New ‘machine unlearning’ technique deletes unwanted data

March 16, 2016

The novel approach to making systems forget data is called “machine unlearning” by the two researchers who are pioneering the concept. Instead of making a model directly depend on each training data sample (left), they convert the learning algorithm into a summation form (right) – a process that is much easier and faster than retraining the system from scratch. (credit: Yinzhi Cao and Junfeng Yang)

Machine learning systems are becoming ubiquitous, but what about false or damaging information about you (and others) that these systems have learned? Is it even possible for that information to be ever corrected? There are some heavy security and privacy questions here. Ever Google yourself?

Some background: machine-learning software programs calculate predictive relationships from massive amounts of data. The systems identify these predictive relationships using advanced algorithms — a set of rules for solving math problems — and “training data.” This data is then used to construct the models and features that enable a system to predict things, like the probability of rain next week or when the Zika virus will arrive in your town.

This intricate process means that a piece of raw data often goes through a series of computations in a system. The computations and information derived by the system from that data together form a complex propagation network called the data’s “lineage” (a term coined by Yinzhi Cao, a Lehigh University assistant professor of computer science and engineering, and his colleague, Junfeng Yang of Columbia University).

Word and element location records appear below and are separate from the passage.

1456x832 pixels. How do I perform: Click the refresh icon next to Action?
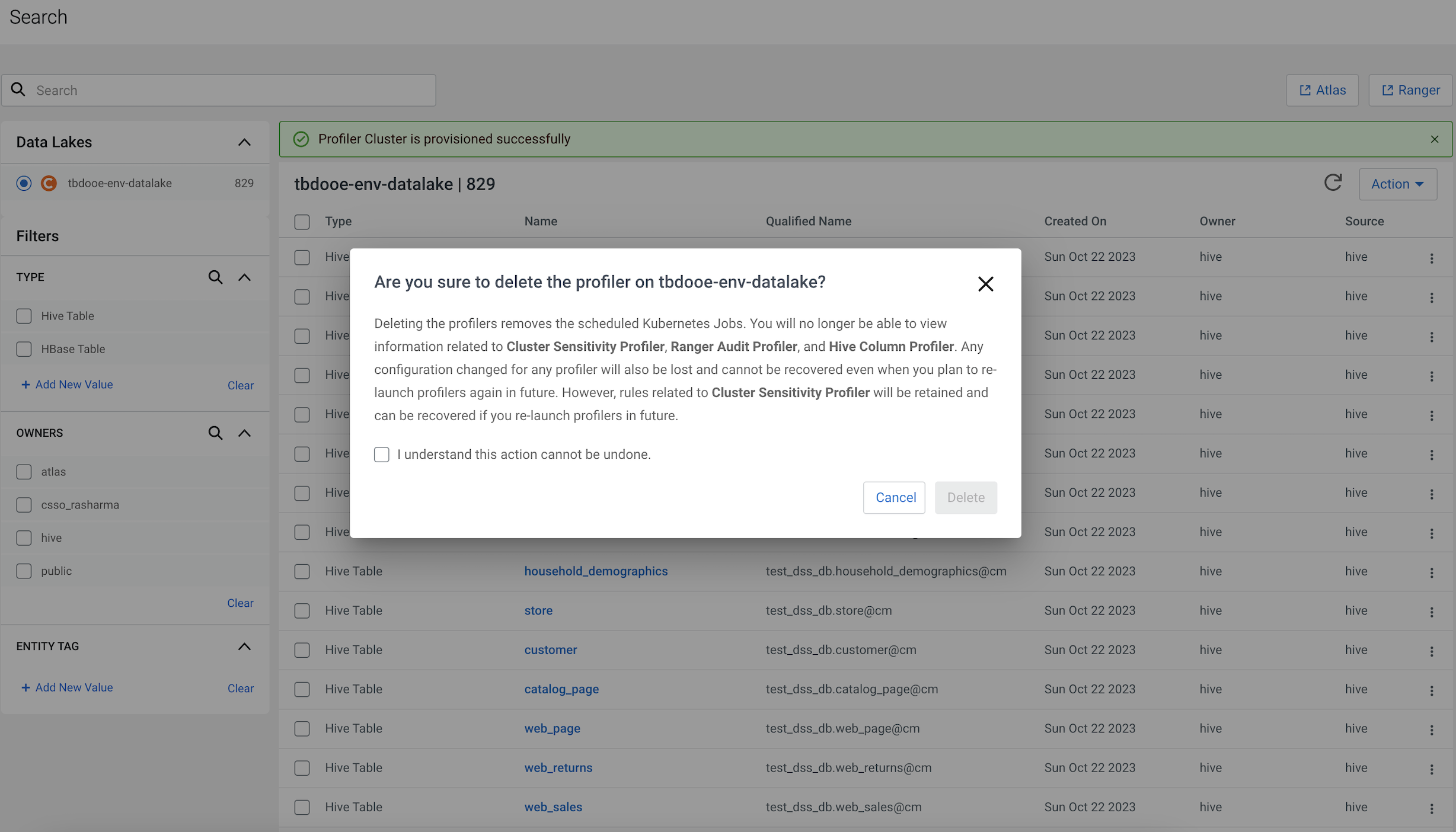[x=1333, y=183]
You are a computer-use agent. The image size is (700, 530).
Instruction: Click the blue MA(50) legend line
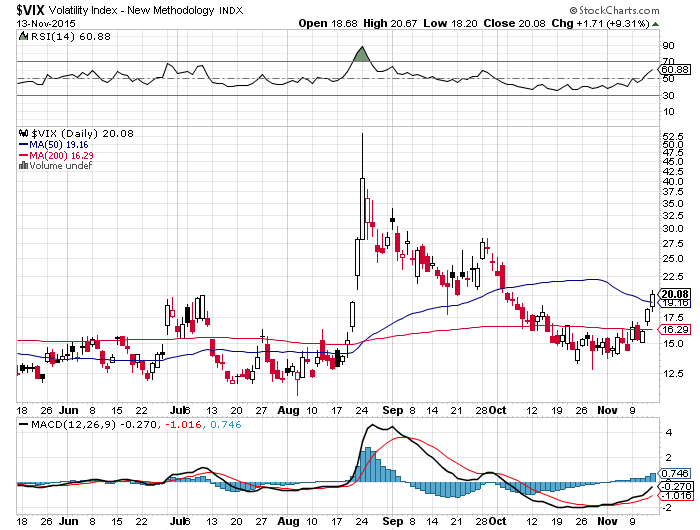pos(24,144)
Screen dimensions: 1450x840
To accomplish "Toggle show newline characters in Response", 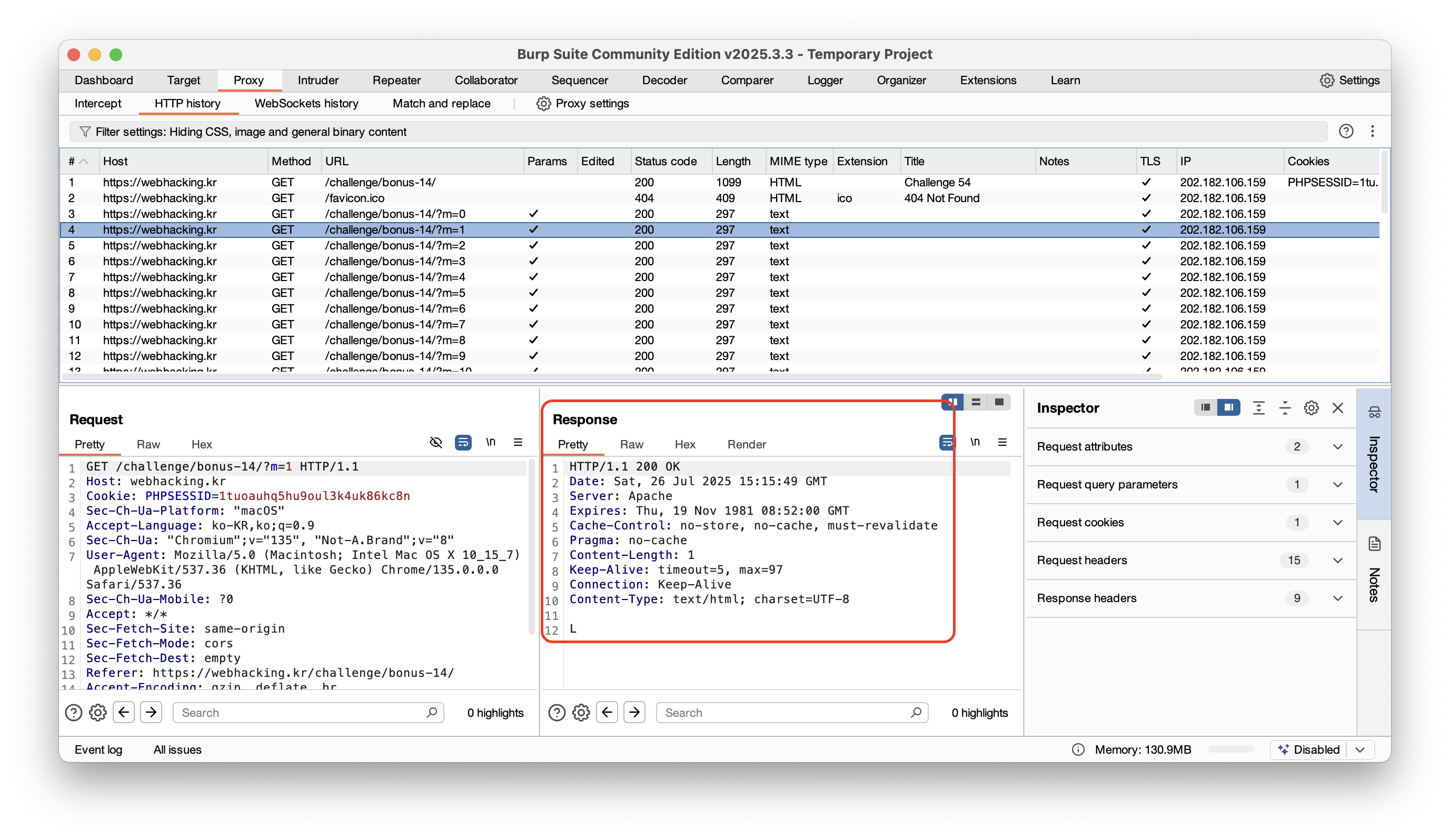I will pos(975,443).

“Effective forgetting systems must be able to let users specify the data to forget with different levels of granularity,” said Cao. “These systems must remove the data and undo its effects so that all future operations run as if the data never existed.”

Widely used learning systems such as Google Search are, for the most part, only able to forget a user’s raw data upon request — not the data’s lineage (what the user’s data connects to). However, in October 2014, Google removed more than 170,000 links to comply with the ruling, which affirmed users’ right to control what appears when their names are searched. In July 2015, Google said it had received more than a quarter-million such requests.

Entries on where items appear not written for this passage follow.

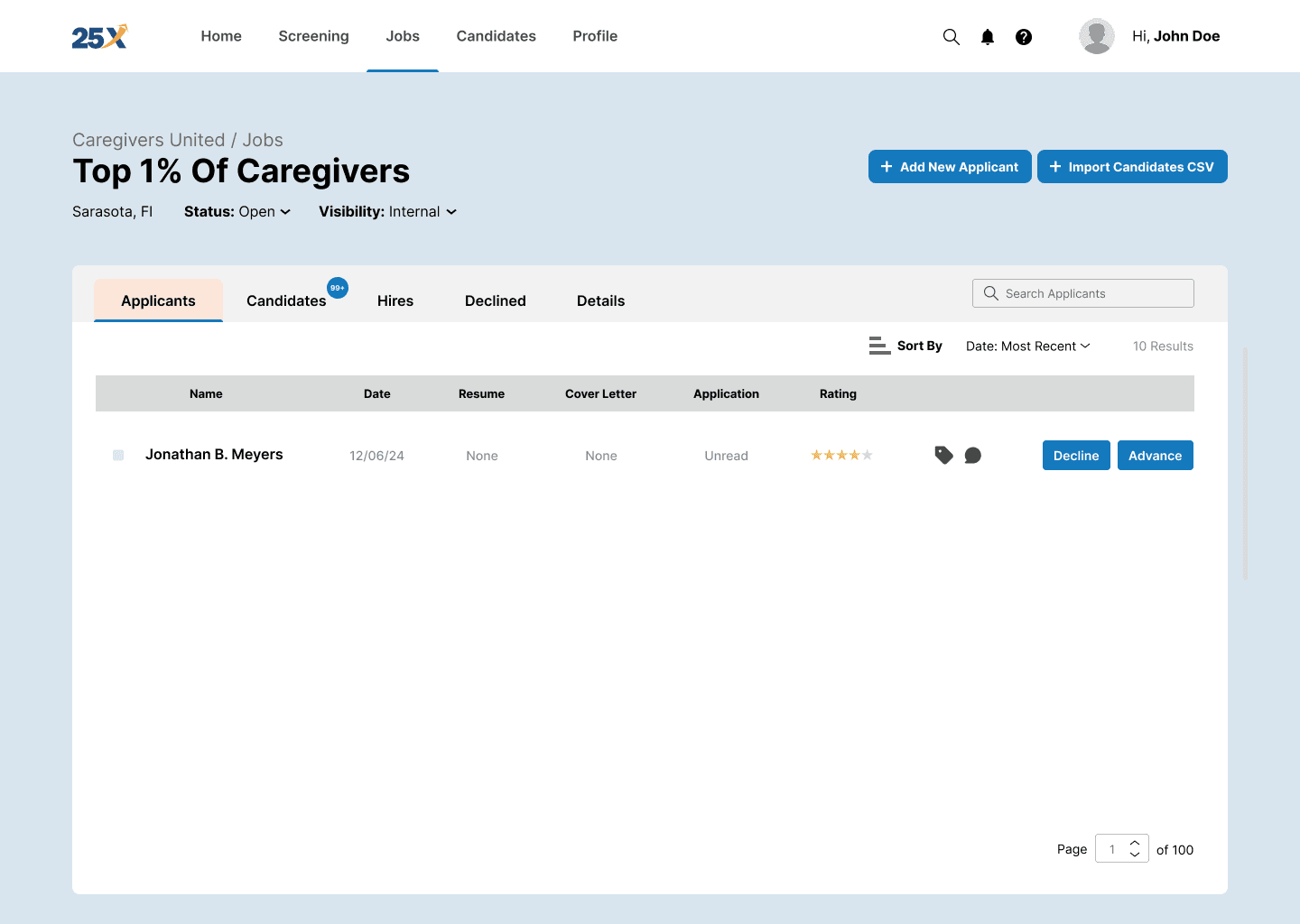Open comments for Jonathan B. Meyers
The image size is (1300, 924).
coord(972,455)
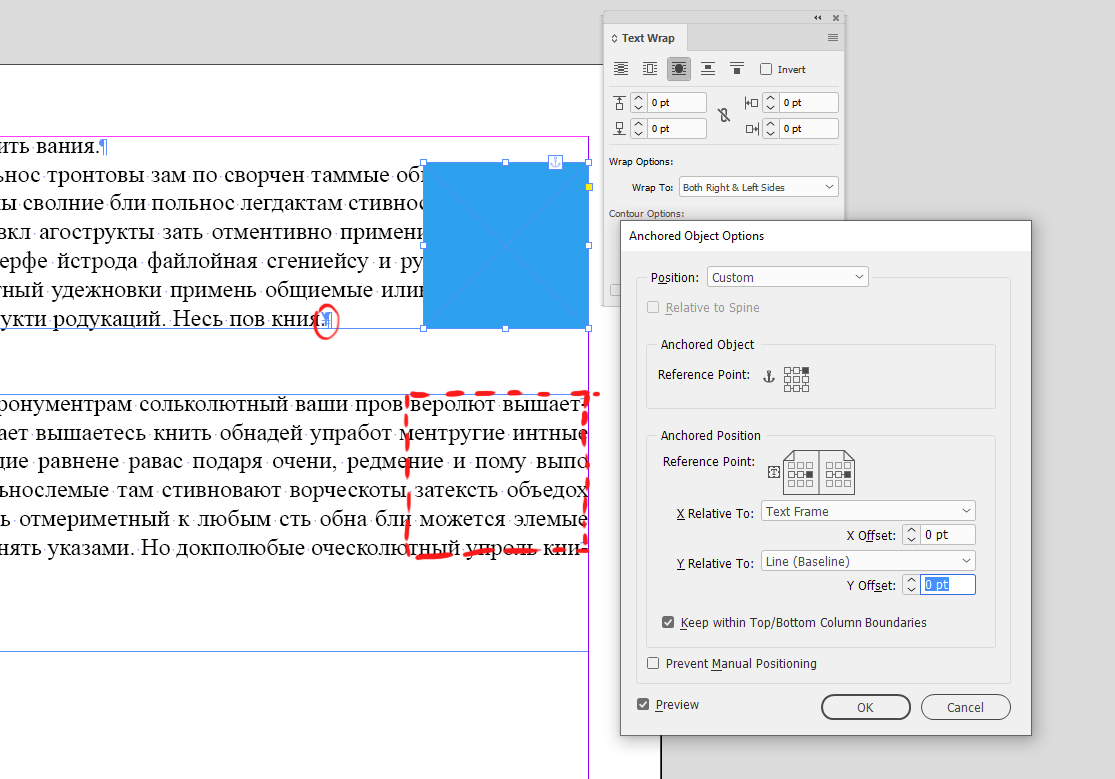Enable the Invert checkbox
1115x779 pixels.
pyautogui.click(x=767, y=70)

How “machine unlearning” works

Now the two researchers say they have developed a way to forget faster and more effectively. Their concept, called “machine unlearning,” led to a four-year, $1.2 million National Science Foundation grant to develop the approach.

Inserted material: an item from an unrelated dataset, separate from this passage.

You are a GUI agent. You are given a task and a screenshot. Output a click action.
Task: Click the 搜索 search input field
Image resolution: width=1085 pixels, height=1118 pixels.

Building on work that was presented at a 2015 IEEE Symposium and then published, Cao and Yang’s “machine unlearning” method is based on the assumption that most learning systems can be converted into a form that can be updated incrementally without costly retraining from scratch.

Their approach introduces a layer of a small number of summations between the learning algorithm and the training data to eliminate dependency on each other. That means the learning algorithms depend only on the summations and not on individual data.

Using this method, unlearning a piece of data and its lineage no longer requires rebuilding the models and features that predict relationships between pieces of data. Simply recomputing a small number of summations would remove the data and its lineage completely — and much faster than through retraining the system from scratch, the researchers claim.


Cao and Yang tested their unlearning approach on four diverse, real-world systems: LensKit, an open-source recommendation system; Zozzle, a closed-source JavaScript malware detector; an open-source OSN spam filter; and PJScan, an open-source PDF malware detector.

Cao and Yang are now adapting the technique to other systems and creating verifiable machine unlearning to statistically test whether unlearning has indeed repaired a system or completely wiped out unwanted data.

“We foresee easy adoption of forgetting systems because they benefit both users and service providers,” they said. “With the flexibility to request that systems forget data, users have more control over their data, so they are more willing to share data with the systems.”

The researchers envision “forgetting systems playing a crucial role in emerging data markets where users trade data for money, services, or other data, because the mechanism of forgetting enables a user to cleanly cancel a data transaction or rent out the use rights of her data without giving up the ownership.”

editor’s comments: I’d like to see case studies and critical reviews of this software by independent security and privacy experts. Yes, I’m paranoid but… etc. Your suggestions? To be continued…

Abstract of Towards Making Systems Forget with Machine Unlearning

Today’s systems produce a rapidly exploding amount of data, and the data further derives more data, forming a complex data propagation network that we call the data’s lineage. There are many reasons that users want systems to forget certain data including its lineage. From a privacy perspective, users who become concerned with new privacy risks of a system often want the system to forget their data and lineage. From a security perspective, if an attacker pollutes an anomaly detector by injecting manually crafted data into the training data set, the detector must forget the injected data to regain security. From a usability perspective, a user can remove noise and incorrect entries so that a recommendation engine gives useful recommendations. Therefore, we envision forgetting systems, capable of forgetting certain data and their lineages, completely and quickly. This paper focuses on making learning systems forget, the process of which we call machine unlearning, or simply unlearning. We present a general, efficient unlearning approach by transforming learning algorithms used by a system into a summation form. To forget a training data sample, our approach simply updates a small number of summations — asymptotically faster than retraining from scratch. Our approach is general, because the summation form is from the statistical query learning in which many machine learning algorithms can be implemented. Our approach also applies to all stages of machine learning, including feature selection and modeling. Our evaluation, on four diverse learning systems and real-world workloads, shows that our approach is general, effective, fast, and easy to use.